Most of our criticisms of other studies are methodological in nature. We sought to determine if samples were drawn correctly, variables measured adequately, analyses performed competently, and so on. We fully recognize that standards of research are intrinsically relative in nature: if one adopts absolute standards of the pristine variety, then any piece of research can be dismissed. Dr. Johnson once remarked that patriotism is the last refuge of a scoundrel. Methodology may well be the first. This notwithstanding, although we have held the literature to high standards, we have not held it to unattainable standards, and have attempted to be realistic about the capabilities and limitations of current research methods in the social sciences.
Given the nature of our assessments, many of our conclusions are essentially methodological rather than substantive. Thus, we often conclude that there is no compelling evidence that or there are few data to suggest that. A critical but often overlooked methodological point must, therefore, be stressed in advance: the absence of evidence is not the same as evidence of absence. For example, one of our conclusions is that there is no compelling evidence that the private ownership of firearms among the general population is, per se, an important cause of criminal violence. This is not to conclude that guns are not a cause of crime, but rather that no one has yet persuasively demonstrated this to be the case. The unproved hypothesis is just that: unproved, not necessarily true or false.

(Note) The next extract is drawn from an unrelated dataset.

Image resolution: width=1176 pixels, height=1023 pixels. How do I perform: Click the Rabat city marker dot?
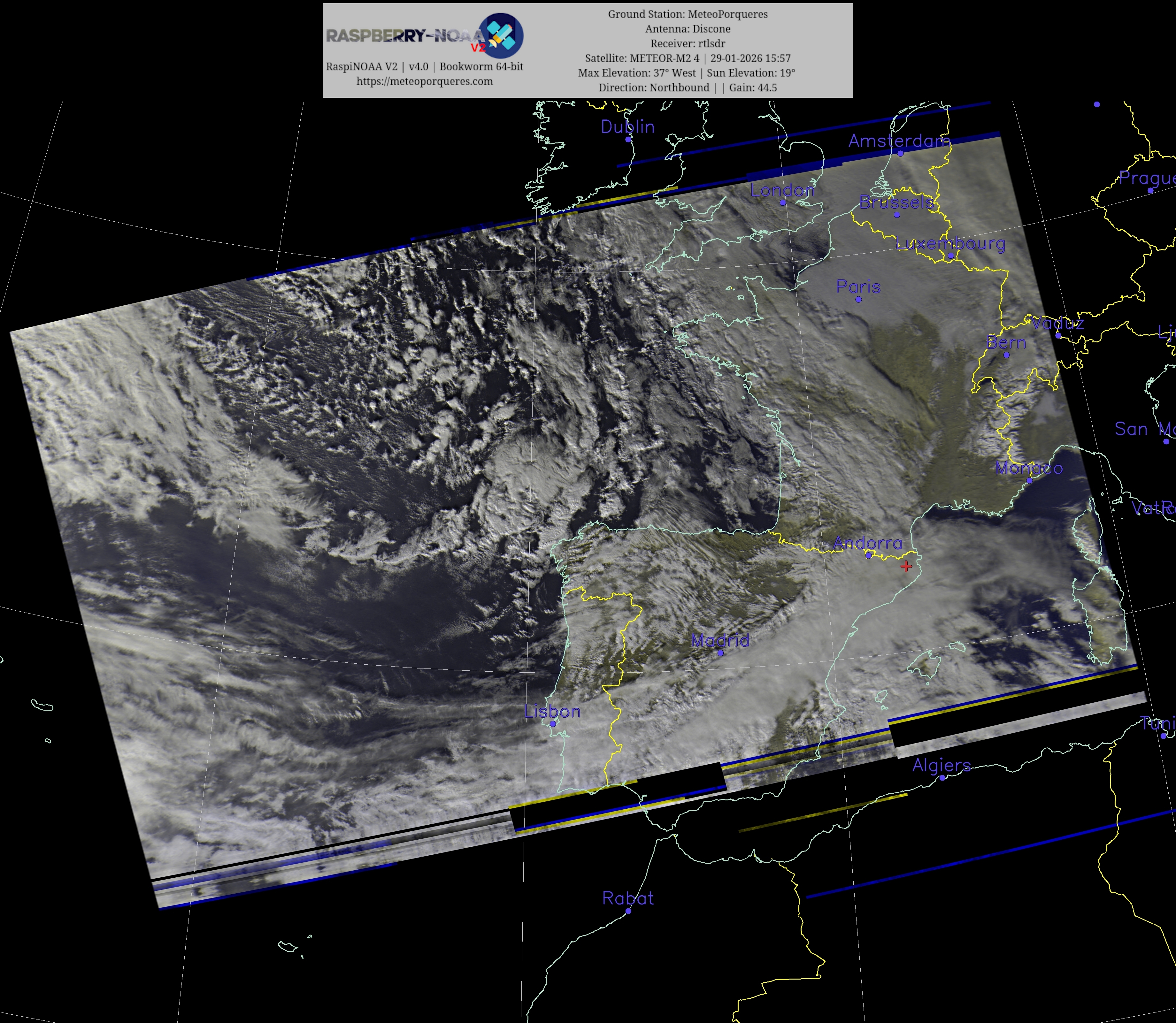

The point is perhaps best made by example. At one stage in the history of human thought, it would have been perfectly true and in order for someone to conclude that there is no compelling evidence to demonstrate that the earth is round. Indeed, the very notion of a spherical earth would have, at one time, been grossly inconsistent with a mass of direct visual evidence. The absence of compelling evidence for the round earth hypothesis, however, does not make the flat earth hypothesis true! The skeptic whose conclusion is quoted above, in other words, did not conclude that the earth was flat, only that no one had yet demonstrated it conclusively not to be. To mistake the one conclusion for the other is an analytic error of the most basic sort.
Many of the conclusions reported in this volume turn on the rather thorny issues of inference and proof in the social (or, more generally, nonexperimental) sciences. We have made every effort to explain these issues in straightforward and nontechnical ways. Readers who are highly sophisticated in the methods of social research will find many of these discussions pedantic. However, our intent has been to write a book that is readily accessible to those without advanced methodological training. If the price of so doing is tedium among our more sophisticated colleagues, then we have struck an acceptable bargain.